Will the average speed cameras be in operation 24-hours a day? Do average speed cameras work in the dark?
The cameras will be in operation 24/7. Despite the rumours that they don’t work in the dark the Highways Agency have said the cameras use infrared technology and lights so they can catch you in the dark.
How to do they work?
They use automatic number plate recognition (ANPR) to get accurate timings between cameras. The average speed of a vehicle is then calculated over the distance travelled.
Why have they only just been installed, rather than when the restrictions begun? Is it because people were ignoring the signs?
Installing the safety cameras earlier would have had caused more disruption to drivers using this route as lane closures were necessary to do so, the Highways Agency has said.
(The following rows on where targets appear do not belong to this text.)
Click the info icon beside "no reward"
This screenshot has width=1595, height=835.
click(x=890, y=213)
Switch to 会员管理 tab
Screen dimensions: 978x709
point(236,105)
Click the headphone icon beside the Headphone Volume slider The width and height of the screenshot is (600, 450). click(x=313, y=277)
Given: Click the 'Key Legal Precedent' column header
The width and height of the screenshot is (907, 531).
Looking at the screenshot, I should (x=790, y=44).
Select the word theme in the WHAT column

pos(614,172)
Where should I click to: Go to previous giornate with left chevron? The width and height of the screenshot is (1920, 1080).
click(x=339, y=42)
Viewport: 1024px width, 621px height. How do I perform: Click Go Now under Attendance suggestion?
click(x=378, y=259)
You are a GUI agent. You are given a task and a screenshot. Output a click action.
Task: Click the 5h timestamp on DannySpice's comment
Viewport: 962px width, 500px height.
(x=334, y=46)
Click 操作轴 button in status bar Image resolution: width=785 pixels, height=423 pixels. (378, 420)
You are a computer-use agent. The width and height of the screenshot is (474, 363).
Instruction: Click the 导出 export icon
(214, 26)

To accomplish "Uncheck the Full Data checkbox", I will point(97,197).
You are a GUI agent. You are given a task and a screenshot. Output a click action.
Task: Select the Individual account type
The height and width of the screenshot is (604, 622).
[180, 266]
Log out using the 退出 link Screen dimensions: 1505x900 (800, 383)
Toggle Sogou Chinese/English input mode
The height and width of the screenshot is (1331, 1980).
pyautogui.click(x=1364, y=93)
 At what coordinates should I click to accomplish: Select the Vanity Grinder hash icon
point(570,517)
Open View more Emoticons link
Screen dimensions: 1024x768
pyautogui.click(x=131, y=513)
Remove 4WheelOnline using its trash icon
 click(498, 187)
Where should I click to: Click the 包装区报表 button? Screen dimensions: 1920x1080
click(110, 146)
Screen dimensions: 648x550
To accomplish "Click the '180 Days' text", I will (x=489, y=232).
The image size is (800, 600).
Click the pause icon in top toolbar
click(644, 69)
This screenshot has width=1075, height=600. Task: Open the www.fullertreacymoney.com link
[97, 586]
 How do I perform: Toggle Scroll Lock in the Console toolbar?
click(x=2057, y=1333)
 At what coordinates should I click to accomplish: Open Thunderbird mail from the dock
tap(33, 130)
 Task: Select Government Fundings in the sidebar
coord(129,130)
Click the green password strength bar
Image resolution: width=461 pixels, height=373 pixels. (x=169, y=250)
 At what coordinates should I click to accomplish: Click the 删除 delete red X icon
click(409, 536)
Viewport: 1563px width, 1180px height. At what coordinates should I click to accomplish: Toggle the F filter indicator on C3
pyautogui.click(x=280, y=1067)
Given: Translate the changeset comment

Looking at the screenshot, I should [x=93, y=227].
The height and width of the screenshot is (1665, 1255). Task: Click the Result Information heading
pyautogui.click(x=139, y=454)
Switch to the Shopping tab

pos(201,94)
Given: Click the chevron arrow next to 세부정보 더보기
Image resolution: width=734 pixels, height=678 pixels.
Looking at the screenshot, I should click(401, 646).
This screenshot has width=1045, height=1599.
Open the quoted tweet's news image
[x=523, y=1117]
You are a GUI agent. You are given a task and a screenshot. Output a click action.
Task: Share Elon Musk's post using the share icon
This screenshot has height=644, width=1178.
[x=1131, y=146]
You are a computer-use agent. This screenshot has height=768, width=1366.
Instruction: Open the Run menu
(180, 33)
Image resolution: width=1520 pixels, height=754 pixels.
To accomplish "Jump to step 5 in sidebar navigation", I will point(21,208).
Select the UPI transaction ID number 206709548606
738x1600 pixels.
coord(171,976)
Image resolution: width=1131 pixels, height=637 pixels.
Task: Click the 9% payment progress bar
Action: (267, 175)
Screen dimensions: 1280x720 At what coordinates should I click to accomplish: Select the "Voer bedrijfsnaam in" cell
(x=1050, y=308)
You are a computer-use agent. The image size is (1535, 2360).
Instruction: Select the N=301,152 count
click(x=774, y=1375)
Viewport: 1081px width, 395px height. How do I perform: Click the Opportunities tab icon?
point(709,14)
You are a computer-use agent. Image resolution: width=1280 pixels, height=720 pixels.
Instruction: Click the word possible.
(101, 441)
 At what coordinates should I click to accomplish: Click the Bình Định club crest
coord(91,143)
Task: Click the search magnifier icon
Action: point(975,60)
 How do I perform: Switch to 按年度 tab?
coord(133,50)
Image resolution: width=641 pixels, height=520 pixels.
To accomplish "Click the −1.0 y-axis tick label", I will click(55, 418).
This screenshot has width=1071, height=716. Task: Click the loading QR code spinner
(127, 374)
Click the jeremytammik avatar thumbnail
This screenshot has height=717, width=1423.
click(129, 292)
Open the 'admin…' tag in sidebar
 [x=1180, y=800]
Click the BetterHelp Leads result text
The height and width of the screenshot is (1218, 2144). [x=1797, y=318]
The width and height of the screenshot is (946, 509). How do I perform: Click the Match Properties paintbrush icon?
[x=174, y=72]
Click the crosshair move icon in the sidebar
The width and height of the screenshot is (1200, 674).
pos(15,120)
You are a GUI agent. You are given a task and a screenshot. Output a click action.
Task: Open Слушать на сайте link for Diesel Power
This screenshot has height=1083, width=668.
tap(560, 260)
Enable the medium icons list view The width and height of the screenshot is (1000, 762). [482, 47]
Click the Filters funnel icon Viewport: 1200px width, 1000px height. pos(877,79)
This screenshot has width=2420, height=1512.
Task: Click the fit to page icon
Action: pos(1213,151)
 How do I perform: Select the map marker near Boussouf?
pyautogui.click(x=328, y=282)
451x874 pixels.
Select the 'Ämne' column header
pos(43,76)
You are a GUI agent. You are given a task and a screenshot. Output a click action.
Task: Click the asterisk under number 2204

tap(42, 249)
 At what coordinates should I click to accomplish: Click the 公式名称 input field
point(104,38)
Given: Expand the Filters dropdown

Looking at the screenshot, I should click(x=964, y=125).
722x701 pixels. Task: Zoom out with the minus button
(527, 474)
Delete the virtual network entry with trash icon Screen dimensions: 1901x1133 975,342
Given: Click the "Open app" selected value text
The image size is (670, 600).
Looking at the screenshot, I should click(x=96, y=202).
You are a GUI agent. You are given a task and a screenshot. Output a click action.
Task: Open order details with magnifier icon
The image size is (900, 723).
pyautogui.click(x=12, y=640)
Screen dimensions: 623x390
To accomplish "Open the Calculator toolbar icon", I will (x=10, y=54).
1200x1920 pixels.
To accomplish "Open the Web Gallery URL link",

What fines and penalties will drivers face if they breach the restrictions?
If an offence of speeding is detected the matter may be resolved with a speed awareness course, fixed penalty of £100 and endorsement of three penalty points or a court hearing in some circumstances.
What happens to the money generated by the fines?
Any fines imposed from court hearings or fixed penalties go direct to central Government, they aren’t kept by the local police forces.
How many are there on each side of the A19 and how far apart are they spaced?
There are 14 safety cameras in total – six northbound, six southbound and two covering the eastern approach on the A184.
Can people still expect to see speed vans and police stop checks?
As Northumbria Police has warned, motorists can expect officers to be watching out for any offences on the road.